Carbon emission reduction scheme

Carbon retirement is a mechanism within carbon emission trading that aims to mitigate climate change by permanently removing emission allowances from circulation.

In the European Union Emission Trading Scheme, EU Emission Allowances permit holders to emit a specified amount of carbon dioxide. If allowances are removed through carbon retirement, this increases the scarcity and cost of allowances, contributing to the overall reduction of carbon emissions.

Additionally, carbon retirement encompasses the purchase and permanent retirement of carbon credits, certificates representing the prevention of greenhouse gas emissions or removing these gases from the atmosphere. Companies often use these credits to offset emissions from operations that are challenging to eliminate immediately, thus contributing to their environmental responsibility efforts. Companies could potentially claim "retired" emission allowances as their own carbon credits, as compensation for emissions from sources that will eventually be eliminated.

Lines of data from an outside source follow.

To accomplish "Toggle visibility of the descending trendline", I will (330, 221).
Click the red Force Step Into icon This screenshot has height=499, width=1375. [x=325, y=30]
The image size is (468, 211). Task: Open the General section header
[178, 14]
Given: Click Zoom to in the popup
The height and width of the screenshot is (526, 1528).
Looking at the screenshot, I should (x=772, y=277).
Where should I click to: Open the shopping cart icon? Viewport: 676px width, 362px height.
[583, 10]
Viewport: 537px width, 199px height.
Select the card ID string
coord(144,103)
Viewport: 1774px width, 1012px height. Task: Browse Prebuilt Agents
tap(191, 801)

Carbon retirement has been described as "straightforward and transparent," compared to other offsets which can involve more complex methodologies and trading.

== Use ==
2020: McKinsey Sustainability reported a significant uptick in the retirement of carbon credits, with approximately 95 million tons of CO_{2} equivalent retired in 2020 alone, more than doubling the figures from 2017.

2022: British media outlet Carbon Brief observed that 146 million carbon credits were retired from the four largest registries for carbon-offset projects in the voluntary market, indicating a substantial increase in the volume of retired credits within just three years.